Everyone Keeps Calling for Weakness. But Breadth Keeps Expanding 📊
By Grant Hawkridge
May 8, 2026
Today's number is... 22
Stocks have now posted 22 straight trading days with more new highs than new lows, even as investors keep waiting for this rally to break down.
Here’s the chart:
Let's break down what the chart shows:
The top panel displays the S&P 500 in black.
The middle section displays daily NYSE and NASDAQ new highs minus new lows using green and red histogram bars.
The bottom section displays consecutive trading day streaks where new highs were greater than new lows in green, and streaks where new lows were greater than new highs are in red.
TheTakeaway: Strong markets keep producing new highs. And that is exactly what stocks keep doing right now.

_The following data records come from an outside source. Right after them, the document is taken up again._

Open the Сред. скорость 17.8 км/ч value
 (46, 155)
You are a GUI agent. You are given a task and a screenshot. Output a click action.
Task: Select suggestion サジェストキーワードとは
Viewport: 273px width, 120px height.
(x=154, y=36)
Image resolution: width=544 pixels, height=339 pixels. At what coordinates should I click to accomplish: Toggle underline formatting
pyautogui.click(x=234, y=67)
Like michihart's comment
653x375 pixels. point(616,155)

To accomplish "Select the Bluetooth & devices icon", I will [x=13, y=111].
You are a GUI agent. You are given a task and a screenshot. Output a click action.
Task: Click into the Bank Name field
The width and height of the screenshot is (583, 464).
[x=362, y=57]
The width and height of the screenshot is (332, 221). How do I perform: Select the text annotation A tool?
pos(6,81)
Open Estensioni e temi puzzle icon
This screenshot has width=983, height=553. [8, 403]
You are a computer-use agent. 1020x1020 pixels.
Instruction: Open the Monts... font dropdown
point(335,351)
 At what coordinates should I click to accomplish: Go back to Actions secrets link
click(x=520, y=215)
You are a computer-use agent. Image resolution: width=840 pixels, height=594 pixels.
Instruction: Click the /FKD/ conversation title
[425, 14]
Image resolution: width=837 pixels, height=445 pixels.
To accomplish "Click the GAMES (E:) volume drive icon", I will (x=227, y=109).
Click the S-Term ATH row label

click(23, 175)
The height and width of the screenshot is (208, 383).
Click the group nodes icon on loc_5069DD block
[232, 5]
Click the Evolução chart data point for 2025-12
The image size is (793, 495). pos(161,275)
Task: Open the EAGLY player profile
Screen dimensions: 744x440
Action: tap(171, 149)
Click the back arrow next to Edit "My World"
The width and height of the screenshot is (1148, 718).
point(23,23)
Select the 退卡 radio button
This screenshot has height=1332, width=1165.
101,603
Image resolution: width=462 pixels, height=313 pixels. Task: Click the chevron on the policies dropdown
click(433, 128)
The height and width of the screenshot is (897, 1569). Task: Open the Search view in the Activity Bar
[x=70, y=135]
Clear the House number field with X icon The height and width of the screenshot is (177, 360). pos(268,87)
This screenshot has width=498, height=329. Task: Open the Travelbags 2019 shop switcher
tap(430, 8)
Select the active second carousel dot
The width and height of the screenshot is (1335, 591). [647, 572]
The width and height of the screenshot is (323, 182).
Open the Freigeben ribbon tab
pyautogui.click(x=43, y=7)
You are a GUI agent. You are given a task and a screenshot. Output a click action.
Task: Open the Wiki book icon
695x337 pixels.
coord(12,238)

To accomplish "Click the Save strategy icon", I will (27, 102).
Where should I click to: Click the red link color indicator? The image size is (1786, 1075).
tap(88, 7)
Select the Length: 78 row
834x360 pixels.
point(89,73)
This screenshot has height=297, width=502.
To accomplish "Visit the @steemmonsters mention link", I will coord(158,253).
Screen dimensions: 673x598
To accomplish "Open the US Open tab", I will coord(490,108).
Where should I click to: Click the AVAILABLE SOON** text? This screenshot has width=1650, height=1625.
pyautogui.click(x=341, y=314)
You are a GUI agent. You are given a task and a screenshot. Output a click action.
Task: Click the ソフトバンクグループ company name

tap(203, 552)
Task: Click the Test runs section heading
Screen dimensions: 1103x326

Stocks have now gone 22 straight trading days with more new highs than new lows across the NYSE and NASDAQ combined. That is the longest positive streak since September 2025.
The market has dealt with nonstop macro noise all year, and constant pullback predictions have not stopped stocks from continuing to push higher underneath the surface.
That is what strong bull markets do.
More stocks start participating. Leadership broadens out, and money keeps rotating into new areas of the market instead of hiding on the sidelines.
And this is happening while the S&P 500 index is trading right near its all-time highs. A lot of people want to frame this as a narrow rally driven by a handful of stocks. But streaks like this usually happen when strength is spreading across the market, not shrinking into fewer names.
The longer stocks keep producing new highs across the market, the clearer it becomes that buyers are still controlling the trend.